======== Provided material

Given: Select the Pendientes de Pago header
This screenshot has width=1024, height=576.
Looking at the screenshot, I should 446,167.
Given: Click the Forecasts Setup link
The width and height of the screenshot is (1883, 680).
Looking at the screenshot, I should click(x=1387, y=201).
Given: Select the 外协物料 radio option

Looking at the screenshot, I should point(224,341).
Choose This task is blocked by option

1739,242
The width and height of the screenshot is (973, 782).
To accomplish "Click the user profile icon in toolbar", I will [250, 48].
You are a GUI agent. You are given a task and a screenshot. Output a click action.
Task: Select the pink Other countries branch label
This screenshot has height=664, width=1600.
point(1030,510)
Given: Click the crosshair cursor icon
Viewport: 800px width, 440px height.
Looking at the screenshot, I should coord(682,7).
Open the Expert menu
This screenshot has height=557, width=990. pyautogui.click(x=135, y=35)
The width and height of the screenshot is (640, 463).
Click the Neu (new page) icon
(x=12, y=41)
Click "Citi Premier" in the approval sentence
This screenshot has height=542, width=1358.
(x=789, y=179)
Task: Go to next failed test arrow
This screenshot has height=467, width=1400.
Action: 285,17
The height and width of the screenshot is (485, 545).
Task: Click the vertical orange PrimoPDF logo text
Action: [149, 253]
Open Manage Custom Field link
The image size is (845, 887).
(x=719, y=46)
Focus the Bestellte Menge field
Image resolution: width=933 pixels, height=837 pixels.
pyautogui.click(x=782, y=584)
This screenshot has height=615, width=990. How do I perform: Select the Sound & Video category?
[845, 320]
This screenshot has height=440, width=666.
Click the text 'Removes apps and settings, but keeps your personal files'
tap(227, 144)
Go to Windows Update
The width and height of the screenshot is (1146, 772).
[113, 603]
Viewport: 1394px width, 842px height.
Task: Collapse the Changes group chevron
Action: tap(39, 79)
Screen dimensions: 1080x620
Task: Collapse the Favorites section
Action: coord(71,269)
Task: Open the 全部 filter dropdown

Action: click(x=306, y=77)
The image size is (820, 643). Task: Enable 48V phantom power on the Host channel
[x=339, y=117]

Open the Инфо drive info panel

================

Copy every record shown above, exactly and completely.

- [Response below]:
Given: Select the Pendientes de Pago header
This screenshot has width=1024, height=576.
Looking at the screenshot, I should 446,167.
Given: Click the Forecasts Setup link
The width and height of the screenshot is (1883, 680).
Looking at the screenshot, I should click(x=1387, y=201).
Given: Select the 外协物料 radio option

Looking at the screenshot, I should point(224,341).
Choose This task is blocked by option

1739,242
The width and height of the screenshot is (973, 782).
To accomplish "Click the user profile icon in toolbar", I will [250, 48].
You are a GUI agent. You are given a task and a screenshot. Output a click action.
Task: Select the pink Other countries branch label
This screenshot has height=664, width=1600.
point(1030,510)
Given: Click the crosshair cursor icon
Viewport: 800px width, 440px height.
Looking at the screenshot, I should coord(682,7).
Open the Expert menu
This screenshot has height=557, width=990. pyautogui.click(x=135, y=35)
The width and height of the screenshot is (640, 463).
Click the Neu (new page) icon
(x=12, y=41)
Click "Citi Premier" in the approval sentence
This screenshot has height=542, width=1358.
(x=789, y=179)
Task: Go to next failed test arrow
This screenshot has height=467, width=1400.
Action: 285,17
The height and width of the screenshot is (485, 545).
Task: Click the vertical orange PrimoPDF logo text
Action: [149, 253]
Open Manage Custom Field link
The image size is (845, 887).
(x=719, y=46)
Focus the Bestellte Menge field
Image resolution: width=933 pixels, height=837 pixels.
pyautogui.click(x=782, y=584)
This screenshot has height=615, width=990. How do I perform: Select the Sound & Video category?
[845, 320]
This screenshot has height=440, width=666.
Click the text 'Removes apps and settings, but keeps your personal files'
tap(227, 144)
Go to Windows Update
The width and height of the screenshot is (1146, 772).
[113, 603]
Viewport: 1394px width, 842px height.
Task: Collapse the Changes group chevron
Action: tap(39, 79)
Screen dimensions: 1080x620
Task: Collapse the Favorites section
Action: coord(71,269)
Task: Open the 全部 filter dropdown

Action: click(x=306, y=77)
The image size is (820, 643). Task: Enable 48V phantom power on the Host channel
[x=339, y=117]

Open the Инфо drive info panel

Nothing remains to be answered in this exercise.